Docker for Data Engineers
From introduction to implementation, learn how to build reliable, reproducible data pipelines using Docker
As a data engineer, we might find ourselves in different scenarios. Maybe we're part of a large team where others handle infrastructure, or perhaps we're the only data engineer managing the entire data platform. In either case, it's crucial to understand the tools and dependencies that support our development workflows.
When we're developing data pipelines, whether with tools like Airflow1, dbt2, or custom scripts, our code often depends on a specific set of configuration files, library versions, and databases. Packaging all these pieces together and ensuring they behave the same way across different environments could be challenging.
We’ve likely run into problems like:
Confusing setup instructions that break on a colleague’s laptop.
Struggles replicating production bugs locally.
This is where Docker becomes invaluable.
Docker helps us create reproducible, isolated environments. For data engineers, this means we can:
Run the same code with the same results across development, testing, and production.
Eliminate dependency conflicts.
Easily share and onboard team members with a standard setup.
Spin up tools like Airflow, Postgres, and dbt with minimal effort.
In this post, we’ll explore:
Virtual Machines vs Containers: Understanding the Key Differences
What is Docker?
Docker Components: Dockerfile, Images, Docker Compose, registries and volumes.

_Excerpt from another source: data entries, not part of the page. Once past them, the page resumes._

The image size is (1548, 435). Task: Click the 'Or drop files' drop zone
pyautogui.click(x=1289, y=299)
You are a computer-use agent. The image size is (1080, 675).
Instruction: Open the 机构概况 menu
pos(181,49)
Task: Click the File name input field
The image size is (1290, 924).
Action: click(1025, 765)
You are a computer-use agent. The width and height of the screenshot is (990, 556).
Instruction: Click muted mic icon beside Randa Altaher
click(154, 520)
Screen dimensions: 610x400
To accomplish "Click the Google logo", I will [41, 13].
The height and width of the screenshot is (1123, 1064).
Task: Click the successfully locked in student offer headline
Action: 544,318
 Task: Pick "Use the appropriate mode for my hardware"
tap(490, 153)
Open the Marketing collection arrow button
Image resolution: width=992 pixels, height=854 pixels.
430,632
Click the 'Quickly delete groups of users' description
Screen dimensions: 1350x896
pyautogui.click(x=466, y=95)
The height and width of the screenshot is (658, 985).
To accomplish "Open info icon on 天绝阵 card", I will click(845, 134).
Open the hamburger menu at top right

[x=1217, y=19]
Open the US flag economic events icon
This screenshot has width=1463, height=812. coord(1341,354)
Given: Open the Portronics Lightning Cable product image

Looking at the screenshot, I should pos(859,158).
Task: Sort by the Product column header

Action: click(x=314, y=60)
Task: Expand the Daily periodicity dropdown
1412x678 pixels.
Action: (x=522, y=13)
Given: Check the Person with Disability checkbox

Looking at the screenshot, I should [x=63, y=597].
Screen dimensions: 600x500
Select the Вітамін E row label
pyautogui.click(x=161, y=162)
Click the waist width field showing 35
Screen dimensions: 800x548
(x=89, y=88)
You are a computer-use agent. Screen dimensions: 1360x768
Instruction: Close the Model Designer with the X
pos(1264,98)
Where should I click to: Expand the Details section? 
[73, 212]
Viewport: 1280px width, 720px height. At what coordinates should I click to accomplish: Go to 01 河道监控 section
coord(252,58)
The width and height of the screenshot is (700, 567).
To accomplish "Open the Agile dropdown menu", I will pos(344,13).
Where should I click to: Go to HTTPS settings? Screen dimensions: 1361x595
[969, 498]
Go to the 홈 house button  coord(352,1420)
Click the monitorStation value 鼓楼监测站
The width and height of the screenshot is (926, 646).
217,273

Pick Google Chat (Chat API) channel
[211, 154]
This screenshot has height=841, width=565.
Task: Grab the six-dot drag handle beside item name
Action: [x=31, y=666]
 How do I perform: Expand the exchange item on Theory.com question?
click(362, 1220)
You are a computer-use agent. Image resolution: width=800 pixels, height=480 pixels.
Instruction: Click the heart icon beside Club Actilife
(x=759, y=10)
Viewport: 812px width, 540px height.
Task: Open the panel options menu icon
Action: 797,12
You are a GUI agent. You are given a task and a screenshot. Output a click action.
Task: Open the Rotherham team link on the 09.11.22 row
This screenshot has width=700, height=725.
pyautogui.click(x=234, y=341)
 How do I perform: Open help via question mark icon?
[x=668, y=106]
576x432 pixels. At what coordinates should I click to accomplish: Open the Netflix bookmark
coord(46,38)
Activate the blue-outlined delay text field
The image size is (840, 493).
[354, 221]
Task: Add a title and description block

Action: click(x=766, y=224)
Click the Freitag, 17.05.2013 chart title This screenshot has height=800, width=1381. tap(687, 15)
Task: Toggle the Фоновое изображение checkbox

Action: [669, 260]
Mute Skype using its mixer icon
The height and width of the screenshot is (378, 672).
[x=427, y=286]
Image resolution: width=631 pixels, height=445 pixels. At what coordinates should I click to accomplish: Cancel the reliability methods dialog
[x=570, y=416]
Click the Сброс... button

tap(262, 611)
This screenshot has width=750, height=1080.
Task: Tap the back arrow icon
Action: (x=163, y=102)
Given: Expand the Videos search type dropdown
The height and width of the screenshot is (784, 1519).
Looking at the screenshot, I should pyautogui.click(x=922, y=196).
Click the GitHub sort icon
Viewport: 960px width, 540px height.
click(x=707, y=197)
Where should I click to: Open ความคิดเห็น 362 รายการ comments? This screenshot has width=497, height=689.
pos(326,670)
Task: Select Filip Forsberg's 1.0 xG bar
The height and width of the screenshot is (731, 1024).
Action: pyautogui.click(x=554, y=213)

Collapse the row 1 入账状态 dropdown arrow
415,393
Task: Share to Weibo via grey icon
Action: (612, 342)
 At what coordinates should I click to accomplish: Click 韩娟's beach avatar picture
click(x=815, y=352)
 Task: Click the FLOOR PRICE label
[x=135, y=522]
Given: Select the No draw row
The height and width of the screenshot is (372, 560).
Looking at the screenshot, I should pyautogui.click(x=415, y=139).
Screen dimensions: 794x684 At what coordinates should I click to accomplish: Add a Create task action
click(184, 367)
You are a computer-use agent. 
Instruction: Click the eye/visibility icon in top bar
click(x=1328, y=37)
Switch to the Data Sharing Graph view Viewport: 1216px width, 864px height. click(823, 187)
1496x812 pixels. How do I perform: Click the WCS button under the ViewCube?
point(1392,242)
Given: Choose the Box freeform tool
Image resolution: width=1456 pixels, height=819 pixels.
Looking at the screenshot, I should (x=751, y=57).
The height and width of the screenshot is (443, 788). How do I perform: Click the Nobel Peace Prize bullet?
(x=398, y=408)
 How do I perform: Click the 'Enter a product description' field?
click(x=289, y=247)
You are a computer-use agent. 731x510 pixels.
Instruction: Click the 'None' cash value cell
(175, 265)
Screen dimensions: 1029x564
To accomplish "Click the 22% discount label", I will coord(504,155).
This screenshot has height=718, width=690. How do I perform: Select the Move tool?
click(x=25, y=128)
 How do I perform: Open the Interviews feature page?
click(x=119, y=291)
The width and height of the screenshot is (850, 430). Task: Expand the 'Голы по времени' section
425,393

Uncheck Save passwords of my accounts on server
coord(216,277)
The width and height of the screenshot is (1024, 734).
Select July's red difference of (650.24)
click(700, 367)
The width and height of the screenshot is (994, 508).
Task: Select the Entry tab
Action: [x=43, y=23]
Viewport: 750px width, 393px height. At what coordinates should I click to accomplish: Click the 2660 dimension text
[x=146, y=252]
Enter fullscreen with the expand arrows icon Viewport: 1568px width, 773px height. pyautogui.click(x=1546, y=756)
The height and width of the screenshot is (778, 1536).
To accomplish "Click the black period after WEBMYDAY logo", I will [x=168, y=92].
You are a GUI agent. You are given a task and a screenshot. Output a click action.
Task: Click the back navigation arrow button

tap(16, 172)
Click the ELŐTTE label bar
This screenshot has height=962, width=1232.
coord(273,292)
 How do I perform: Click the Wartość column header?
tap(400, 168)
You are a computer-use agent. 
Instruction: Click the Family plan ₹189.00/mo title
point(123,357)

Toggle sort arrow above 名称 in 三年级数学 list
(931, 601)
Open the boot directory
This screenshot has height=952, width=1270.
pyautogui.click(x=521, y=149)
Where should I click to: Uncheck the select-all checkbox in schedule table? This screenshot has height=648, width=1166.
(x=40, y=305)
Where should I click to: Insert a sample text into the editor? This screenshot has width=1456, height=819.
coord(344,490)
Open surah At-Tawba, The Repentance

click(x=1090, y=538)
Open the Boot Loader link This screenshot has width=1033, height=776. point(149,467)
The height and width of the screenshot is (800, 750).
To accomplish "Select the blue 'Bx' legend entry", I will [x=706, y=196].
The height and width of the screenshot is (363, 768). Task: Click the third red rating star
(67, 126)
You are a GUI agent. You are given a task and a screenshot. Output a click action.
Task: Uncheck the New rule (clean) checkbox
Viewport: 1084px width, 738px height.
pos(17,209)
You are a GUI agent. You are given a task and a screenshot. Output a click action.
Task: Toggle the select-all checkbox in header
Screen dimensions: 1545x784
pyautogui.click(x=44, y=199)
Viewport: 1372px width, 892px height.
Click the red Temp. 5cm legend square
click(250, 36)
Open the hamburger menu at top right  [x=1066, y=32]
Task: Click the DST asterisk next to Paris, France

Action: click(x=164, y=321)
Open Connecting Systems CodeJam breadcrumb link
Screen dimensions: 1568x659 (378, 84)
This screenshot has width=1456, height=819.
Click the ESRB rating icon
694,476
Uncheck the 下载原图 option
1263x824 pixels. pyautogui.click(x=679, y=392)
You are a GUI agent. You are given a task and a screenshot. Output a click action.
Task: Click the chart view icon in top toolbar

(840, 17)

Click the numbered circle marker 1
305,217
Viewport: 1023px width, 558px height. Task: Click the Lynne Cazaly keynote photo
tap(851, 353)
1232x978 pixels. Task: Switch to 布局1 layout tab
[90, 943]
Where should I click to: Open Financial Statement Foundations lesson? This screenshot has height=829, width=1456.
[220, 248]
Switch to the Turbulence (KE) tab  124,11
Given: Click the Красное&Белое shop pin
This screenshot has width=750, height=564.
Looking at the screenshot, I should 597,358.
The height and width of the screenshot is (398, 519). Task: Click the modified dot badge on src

Docker Workflow: How everything fits together in practice.
Introduction to Kubernetes
Hands-On Project: Build a simple data pipeline using dbt and PostgreSQL inside Docker, with a GitHub repo3.
Virtual machine vers Container
Containers and virtual machines both help run data applications in isolated environments, but they work very differently. Virtual machines (VMs) emulate entire computers using a hypervisor4 (as a virtual machine monitor) that simulates hardware like CPUs, memory, and disks. Each VM includes its own full operating system, which makes them heavier and slower to start. This setup offers strong isolation and flexibility, allowing multiple data apps to run inside one VM, but it also consumes more resources and disk space.
Containers, on the other hand, share the host system’s operating system and run on container runtimes. They don’t need to boot a full OS, so they start up very quickly and use much less space. Containers are lightweight and usually designed to run a single app each, making them highly efficient for deploying many apps at once.
Docker
Before Docker, there were other ways to isolate applications, but they were harder to use. It started with chroot in the 1980s, which let programs think they had their own folder, even though they were limited to just part of the system. Later, systems like BSD Jails5, Solaris Zones6, and Linux Containers (LXC)7 gave more control; they could isolate not just files, but also processes and networks. However, setting them up was complex and not very friendly for developers.
Docker made things much easier. It lets us package everything our data app needs into a container and run it anywhere with just a few simple commands. It also makes sharing containers easy through tools like Docker Hub.
"Docker is like cooking our favourite family recipe."
At home, it tastes perfect. But it's different at a friend’s place, maybe the salt, stove, or pans change the outcome.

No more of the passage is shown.